— Start of Selected excerpt —

Each Failure Mode in Detail

FM1 — Single Point of Failure

What it is: A component whose failure brings down the entire system or a critical path within it. If removing one component from the architecture produces a total failure, that component is a SPOF.

How it forms: Usually from convenience rather than malice. A single DNS server, a single load balancer, a single database node — each was likely chosen because running one is simpler than running three. The cost of that simplicity is paid in downtime.

How to detect it: Draw the architecture diagram. Pick any component. Ask: if this component fails right now, what else stops working? If the answer is “the critical path,” it is a SPOF.

Prevention: Redundancy (F2 P9 and mental model MM9). The minimum is N+1: one extra instance of every component on the critical path. The correct level of redundancy is determined by the availability requirement in the SLO.

Interaction with other failure modes: FM1 is almost always the trigger for FM2. The SPOF fails, and its failure propagates to everything that depends on it.

FM2 — Cascading Failures

What it is: One component failure produces load or latency increases in dependent components, which then fail, producing further increases in their dependants. The failure propagates in a wave.

How it forms: Tight dependencies without isolation. Service A depends on Service B. Service B becomes slow. Service A’s thread pool fills waiting for B to respond. Service A becomes slow. Service C depends on A. Service C fills. Total outage from one slow service.

— End of Selected excerpt —

Work to complete:
1: In the failure modes text, what is the minimum level of redundancy?
2: Say whether each statement agrees with the failure modes text, answering yes or no and quoting the deciding words: (a) A single point of failure usually forms out of malice. (b) The correct level of redundancy depends on the availability requirement in the SLO. (c) FM1 is almost always the trigger for FM2.
3: Continue the failure modes text from its final sentence onward.

— Start of Source material —

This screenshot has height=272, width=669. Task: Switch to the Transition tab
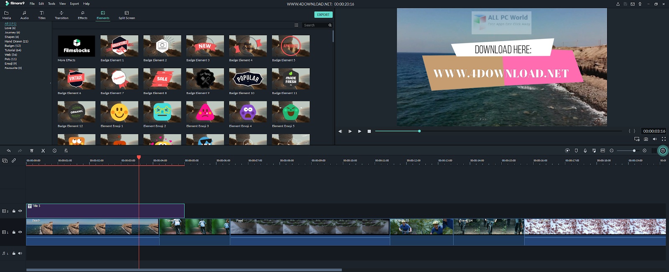61,15
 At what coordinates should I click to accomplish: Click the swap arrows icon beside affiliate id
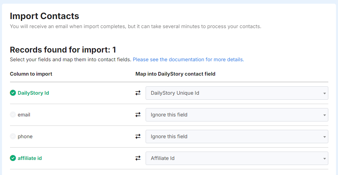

— End of Source material —

Responses to the tasks:
1: N+1: one extra instance of every component on the critical path.

2:
(a) No: "Usually from convenience rather than malice."
(b) Yes: "The correct level of redundancy is determined by the availability requirement in the SLO."
(c) Yes: "FM1 is almost always the trigger for FM2."

3:
How to detect it: Trace every dependency chain. For each component, ask: if its latency increased to infinity, what would happen to its callers? If the callers would fail, there is a cascade risk.

Prevention: Circuit breakers (open the circuit when error rate exceeds threshold), bulkheads (isolate failure domains so one failure cannot consume all shared resources), timeouts (bound the time any call waits for a dependency).

Interaction with other failure modes: Cascading failures frequently compound with FM7 (Thundering Herd) — the cascade causes timeouts, which cause retries, which amplify the load on the recovering system.

FM3 — Unbounded Resource Consumption

What it is: A component or process consumes memory, file descriptors, database connections, or threads without a configured limit, eventually exhausting the resource and crashing the host or the process.

How it forms: Missing limits. A job that opens one database connection per request and never closes them. A cache that evicts nothing and grows until the process runs out of heap. An event queue that has no maximum depth and backs up until it fills memory.

How to detect it: Every resource pool (connection pools, thread pools, memory allocators, queue depths) must have a configured maximum. Audit for any resource that can grow proportionally with request volume without a bound.

Prevention: Explicit bounds on every resource pool. Thread pool max size. Connection pool max size. Cache max entries or max bytes with an eviction policy. Queue depth limit with backpressure or drop-with-alerting.

Interaction with other failure modes: FM3 is often the mechanism behind FM2. The cascading failure propagates because each component in the chain runs out of connections or threads waiting for a slow dependency.

FM4 — Data Consistency Failure

What it is: Two or more components disagree on the state of the world. The database says the inventory count is 0. The cache says it is 5. A customer buys the item. The database was right.

How it forms: Any system with replicated or cached state can have consistency failures. The cache was not invalidated when the database was updated. Two replicas processed writes in different orders. The read was routed to a follower with replication lag during a critical transaction.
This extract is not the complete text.